### EXTRACTED TEXT:
|---|

The virtues of vinyl
Jan 5th 2007
>From Economist.com
LP stands for lingering pleasure
TWENTY-five years ago, almost to the day, your correspondent was
invited to listen to an early demonstration of a new recording medium
at Sony’s laboratories in Tokyo. “I have heard the future—and it’s a
shiny, five-inch disk,” said the cryptic message faxed back to /The
Economist/ in London. Several months later the Compact Disc hit the
record stores and began to change the way we listen to music.
For anyone who had started out listening to scratchy 78-rpm shellac
records, and was thrilled in due course by the quality of 33-rpm
long-playing vinyl records, the quietness of the background and the
staggering 90-decibel dynamic range of the CD was truly shattering.
From then on it was hard to accept the recording compromises involved
in squeezing the full range of sounds on to a vinyl LP.
Some record companies did rush to put out CDs by digitising tapes
already compressed for making LP masters. They discarded sound
frequencies thought too high for the human ear to detect. For these
and other reasons some early listeners complained that CDs lacked the
“warmth” of analogue vinyl.
But still, the days of the precision-engineered turntable, with its
sapphire stylus, anti-static brush and strobe for adjusting the speed,
seemed over. Job lots of treasured collections of LPs could be had,
almost literally, for a song, as music fans embraced the pristine
digital sound of the CD.

|---|

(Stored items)
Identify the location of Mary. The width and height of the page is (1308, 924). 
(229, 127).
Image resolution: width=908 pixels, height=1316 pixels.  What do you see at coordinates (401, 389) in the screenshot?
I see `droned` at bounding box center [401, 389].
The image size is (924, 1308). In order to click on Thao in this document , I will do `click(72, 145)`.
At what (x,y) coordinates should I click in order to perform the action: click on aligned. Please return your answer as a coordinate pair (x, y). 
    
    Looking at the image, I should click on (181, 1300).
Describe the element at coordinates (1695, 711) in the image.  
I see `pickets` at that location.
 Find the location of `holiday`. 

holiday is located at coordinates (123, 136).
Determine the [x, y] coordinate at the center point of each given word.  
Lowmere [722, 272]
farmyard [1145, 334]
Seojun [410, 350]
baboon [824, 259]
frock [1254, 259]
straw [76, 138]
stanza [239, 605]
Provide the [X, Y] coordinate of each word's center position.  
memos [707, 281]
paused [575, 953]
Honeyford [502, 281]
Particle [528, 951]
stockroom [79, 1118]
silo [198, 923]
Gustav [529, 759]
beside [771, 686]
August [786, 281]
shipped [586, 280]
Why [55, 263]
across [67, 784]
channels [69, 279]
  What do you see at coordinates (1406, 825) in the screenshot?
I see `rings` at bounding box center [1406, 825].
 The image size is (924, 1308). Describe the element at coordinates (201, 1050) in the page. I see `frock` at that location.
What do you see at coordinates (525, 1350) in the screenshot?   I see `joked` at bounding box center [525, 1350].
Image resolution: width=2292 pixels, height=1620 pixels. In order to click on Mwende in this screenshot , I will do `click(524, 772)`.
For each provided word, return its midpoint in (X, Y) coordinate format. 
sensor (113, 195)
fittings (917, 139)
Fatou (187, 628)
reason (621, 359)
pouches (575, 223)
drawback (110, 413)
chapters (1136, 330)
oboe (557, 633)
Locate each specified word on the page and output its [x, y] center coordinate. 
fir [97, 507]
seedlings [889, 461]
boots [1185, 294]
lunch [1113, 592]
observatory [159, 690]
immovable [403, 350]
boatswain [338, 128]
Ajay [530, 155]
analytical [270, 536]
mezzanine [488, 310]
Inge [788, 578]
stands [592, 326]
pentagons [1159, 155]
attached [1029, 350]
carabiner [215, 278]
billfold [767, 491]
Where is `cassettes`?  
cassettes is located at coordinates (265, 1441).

|---|

### PARTS OF THE EXERCISE:
a - For each statement, say whether it agrees with the article on vinyl records. Answer yes or no and quote the deciding words of the article. (i) The early demonstration was held at Sony's laboratories in Tokyo. (ii) The CD offered a dynamic range of 90 decibels. (iii) Some early listeners complained that CDs were too loud compared with vinyl.
b - Reproduce the part of the article on vinyl records that begins with "For anyone who" and ends after "was truly shattering.".
The data have no part in this work.

### ANSWERS BELOW:
a -
(i) Yes: "at Sony’s laboratories in Tokyo"
(ii) Yes: "staggering 90-decibel dynamic range of the CD"
(iii) No: "some early listeners complained that CDs lacked the “warmth” of analogue vinyl"

b -
For anyone who had started out listening to scratchy 78-rpm shellac
records, and was thrilled in due course by the quality of 33-rpm
long-playing vinyl records, the quietness of the background and the
staggering 90-decibel dynamic range of the CD was truly shattering.